Task:
Write out only the lines from the line that holds "How do I perform: Click the PR: P_CAYC code?" to the end of the listing below, inclusive, with the pictures omitted.

__________________________________________________

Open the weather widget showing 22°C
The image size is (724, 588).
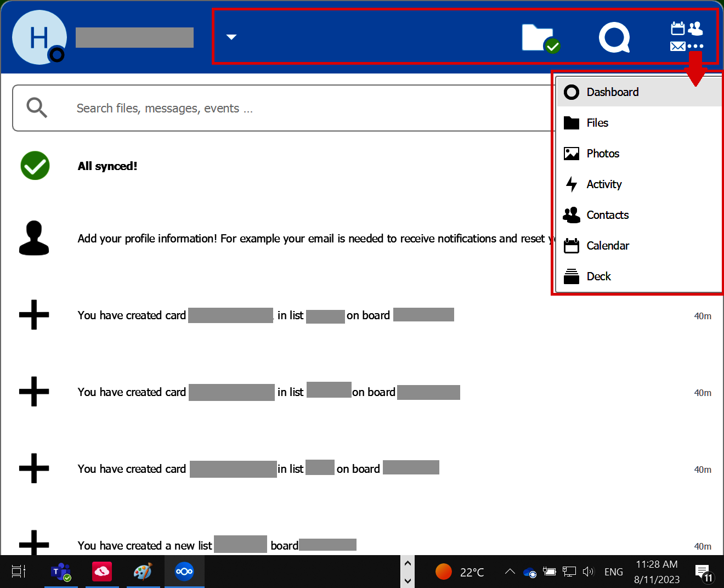pos(460,571)
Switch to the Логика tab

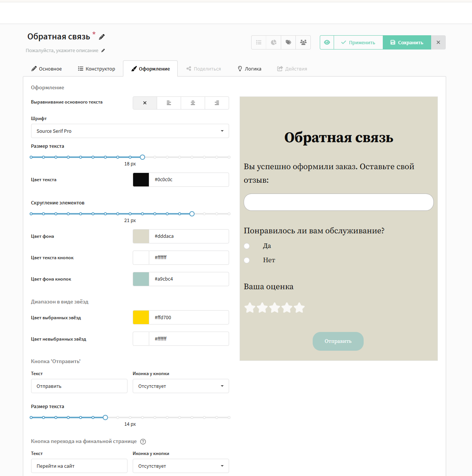(x=249, y=68)
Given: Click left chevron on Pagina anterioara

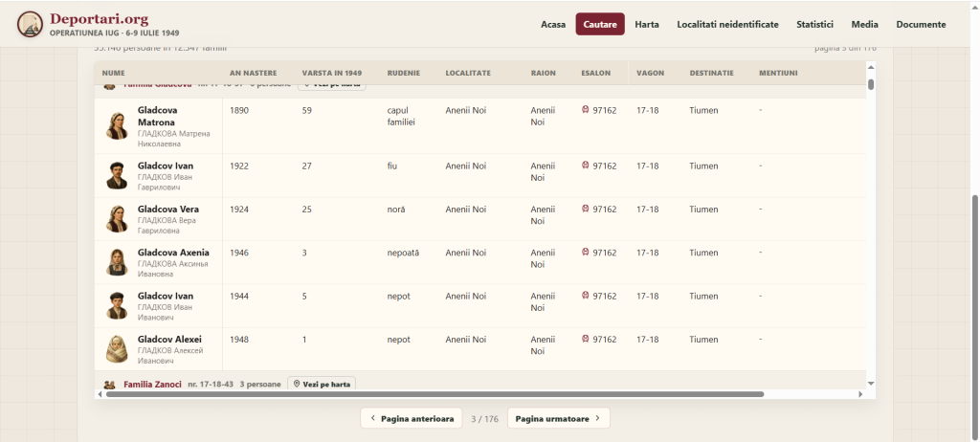Looking at the screenshot, I should [372, 418].
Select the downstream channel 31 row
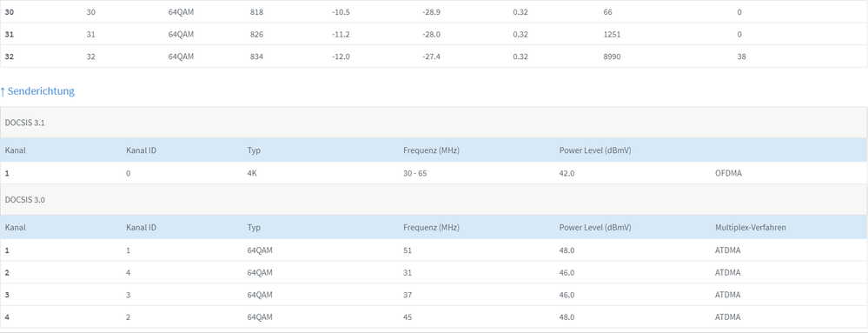This screenshot has width=868, height=333. [434, 35]
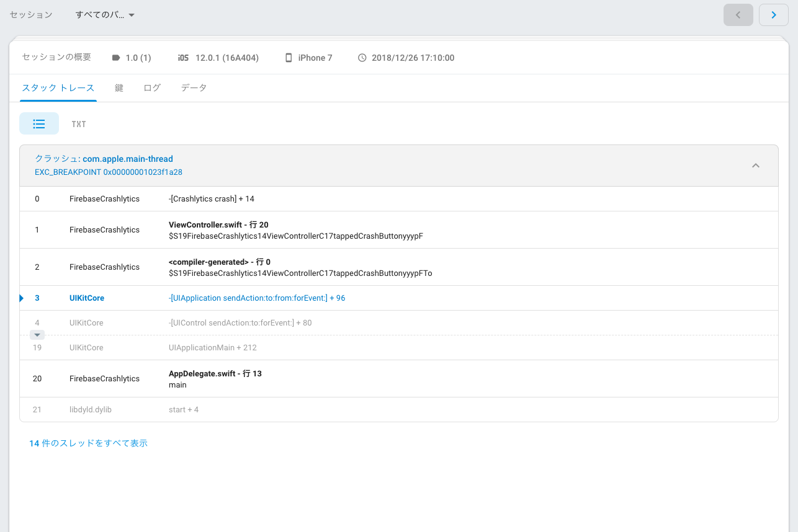
Task: Click the blue crashed-frame marker at frame 3
Action: (x=20, y=298)
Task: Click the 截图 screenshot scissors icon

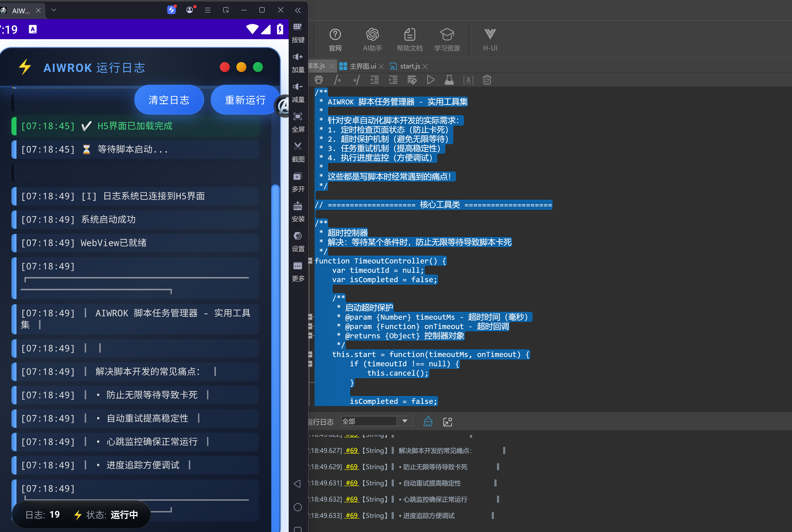Action: coord(298,152)

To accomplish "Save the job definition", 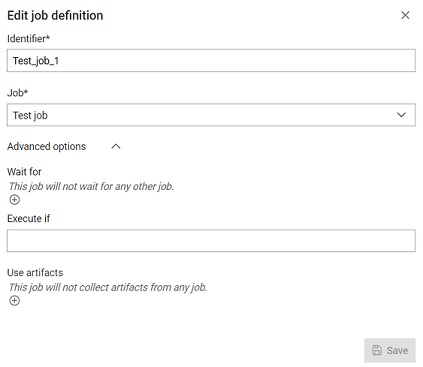I will tap(390, 350).

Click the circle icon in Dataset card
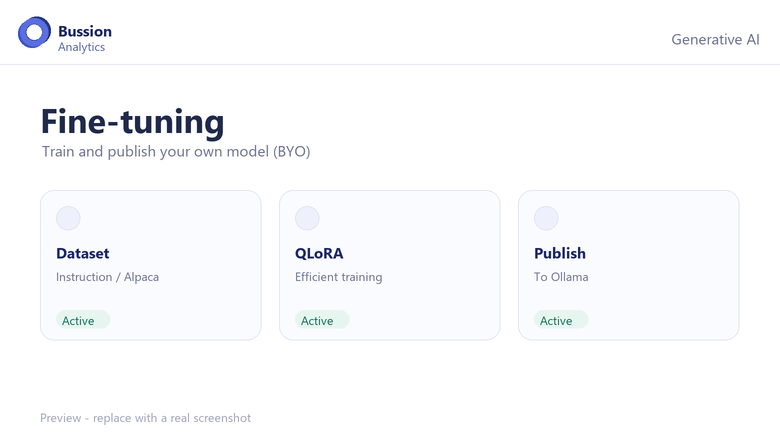[x=68, y=218]
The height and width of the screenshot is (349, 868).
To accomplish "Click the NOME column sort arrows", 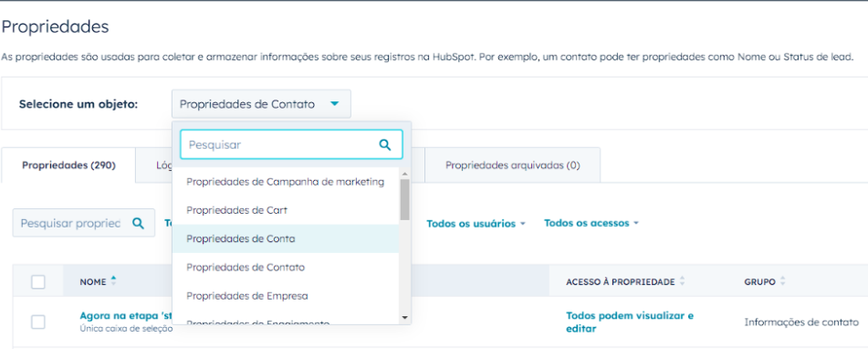I will [x=113, y=280].
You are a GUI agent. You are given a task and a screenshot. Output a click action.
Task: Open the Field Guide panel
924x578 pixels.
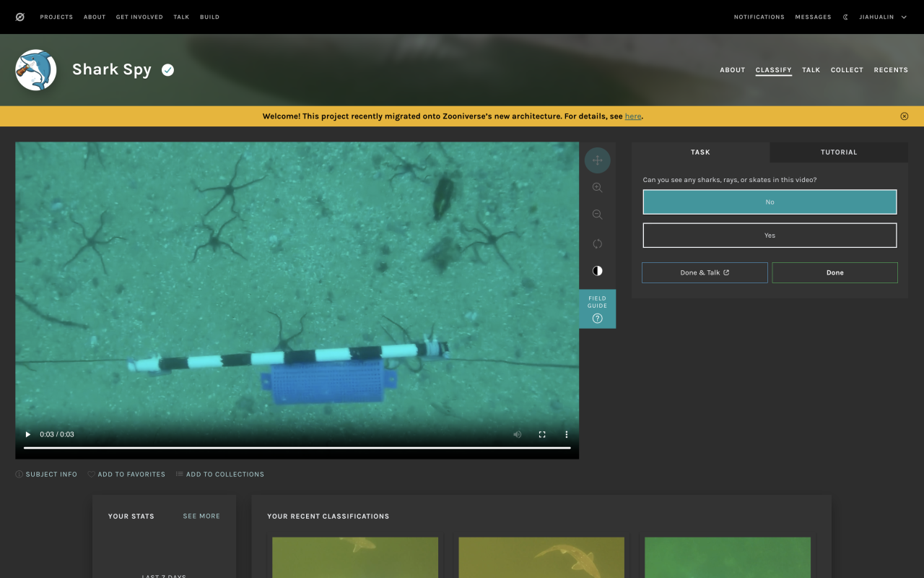coord(597,309)
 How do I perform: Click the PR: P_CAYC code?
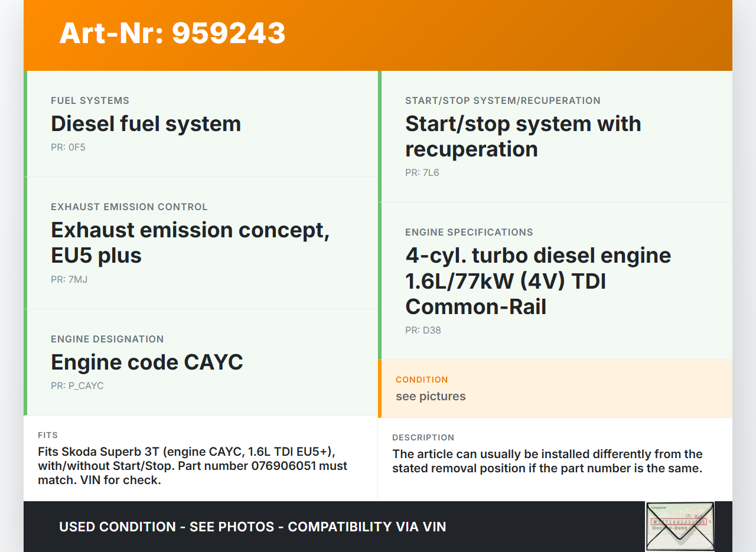[77, 386]
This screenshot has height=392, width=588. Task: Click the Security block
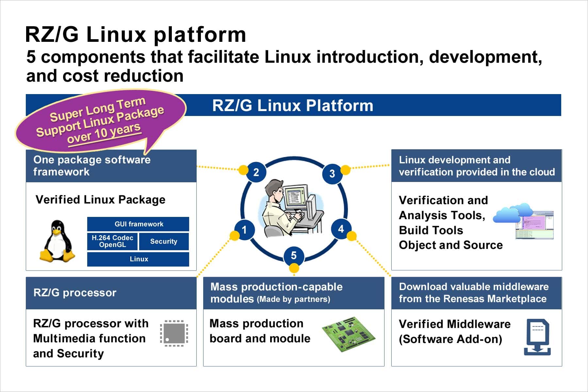click(164, 241)
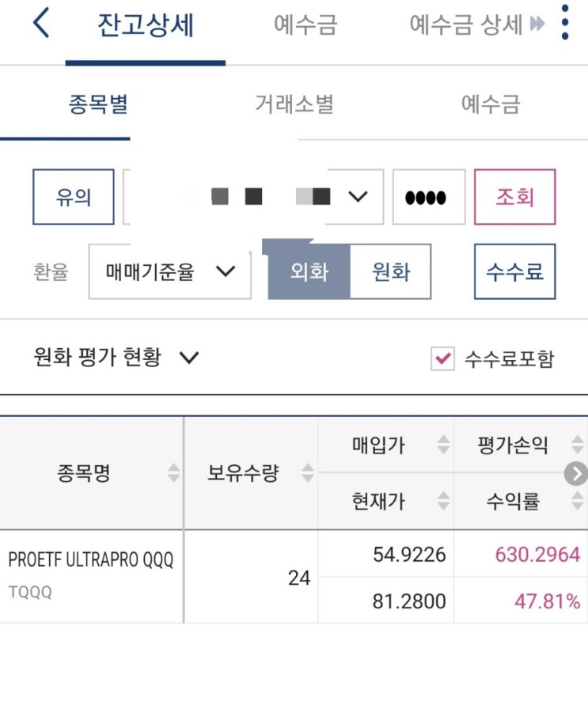Select the 외화 currency toggle

click(309, 272)
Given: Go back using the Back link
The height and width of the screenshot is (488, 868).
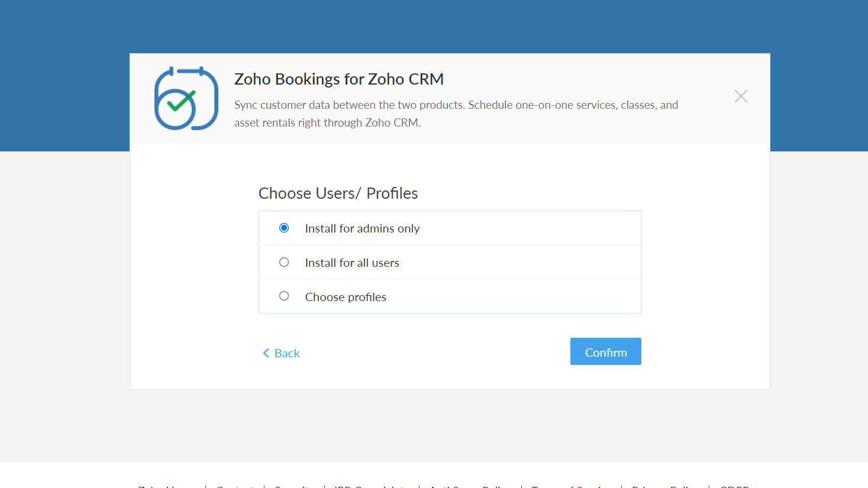Looking at the screenshot, I should tap(287, 353).
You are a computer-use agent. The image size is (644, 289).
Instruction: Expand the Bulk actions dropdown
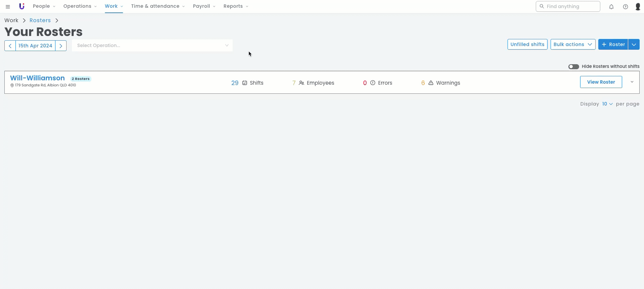[573, 44]
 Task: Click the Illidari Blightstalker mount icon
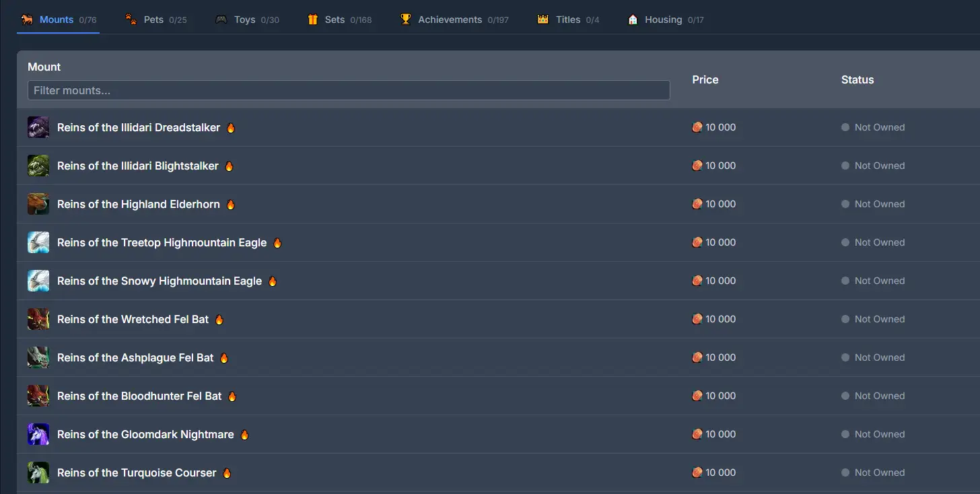[38, 166]
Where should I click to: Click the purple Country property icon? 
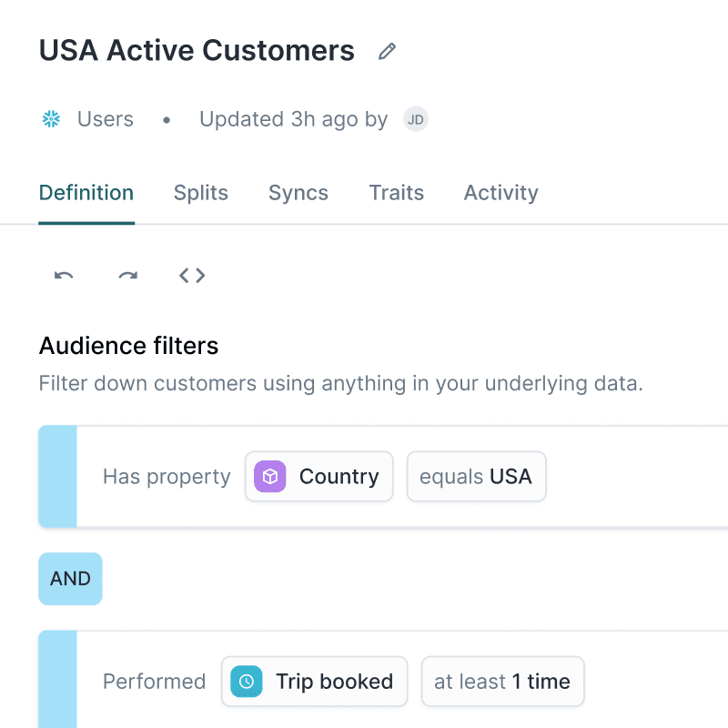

__________________________________________________

Problem solution:
 How do I perform: Click the PR: P_CAYC code?
[77, 386]
This screenshot has height=392, width=588. Task: Click the Security block
click(164, 241)
Select the 외화 currency toggle

click(309, 272)
Given: Go back using the Back link
The height and width of the screenshot is (488, 868).
Looking at the screenshot, I should tap(287, 353).
You are a computer-use agent. The image size is (644, 289).
Instruction: Expand the Bulk actions dropdown
[573, 44]
 Task: Click the Illidari Blightstalker mount icon
[38, 166]
Where should I click to: Click the purple Country property icon? 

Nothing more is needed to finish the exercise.